Pointing records for text and elements
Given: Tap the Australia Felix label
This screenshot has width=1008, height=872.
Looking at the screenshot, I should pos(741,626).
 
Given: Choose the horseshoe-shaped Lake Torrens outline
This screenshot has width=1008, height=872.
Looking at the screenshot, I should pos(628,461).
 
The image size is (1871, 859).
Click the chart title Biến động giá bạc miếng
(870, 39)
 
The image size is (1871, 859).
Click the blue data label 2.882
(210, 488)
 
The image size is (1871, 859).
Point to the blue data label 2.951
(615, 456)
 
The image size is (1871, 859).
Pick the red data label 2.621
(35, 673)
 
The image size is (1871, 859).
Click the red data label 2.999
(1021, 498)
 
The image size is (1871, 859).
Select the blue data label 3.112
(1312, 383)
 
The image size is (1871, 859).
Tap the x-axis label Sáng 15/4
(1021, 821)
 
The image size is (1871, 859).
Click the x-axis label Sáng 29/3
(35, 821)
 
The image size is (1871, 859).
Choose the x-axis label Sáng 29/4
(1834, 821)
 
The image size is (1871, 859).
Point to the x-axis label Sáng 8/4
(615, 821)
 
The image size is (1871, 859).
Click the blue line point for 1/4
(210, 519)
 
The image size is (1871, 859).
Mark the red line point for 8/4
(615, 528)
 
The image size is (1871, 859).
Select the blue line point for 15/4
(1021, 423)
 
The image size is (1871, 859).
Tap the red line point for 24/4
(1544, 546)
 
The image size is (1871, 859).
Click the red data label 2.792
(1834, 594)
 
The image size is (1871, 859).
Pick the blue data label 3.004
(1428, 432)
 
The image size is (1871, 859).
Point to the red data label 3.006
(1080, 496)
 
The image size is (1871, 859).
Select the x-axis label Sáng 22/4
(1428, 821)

== Objective ==
Please locate each line in the records that contains the word "Pick" and copy those lines out.

== Answer to the exercise ==
Pick the red data label 2.621
Pick the blue data label 3.004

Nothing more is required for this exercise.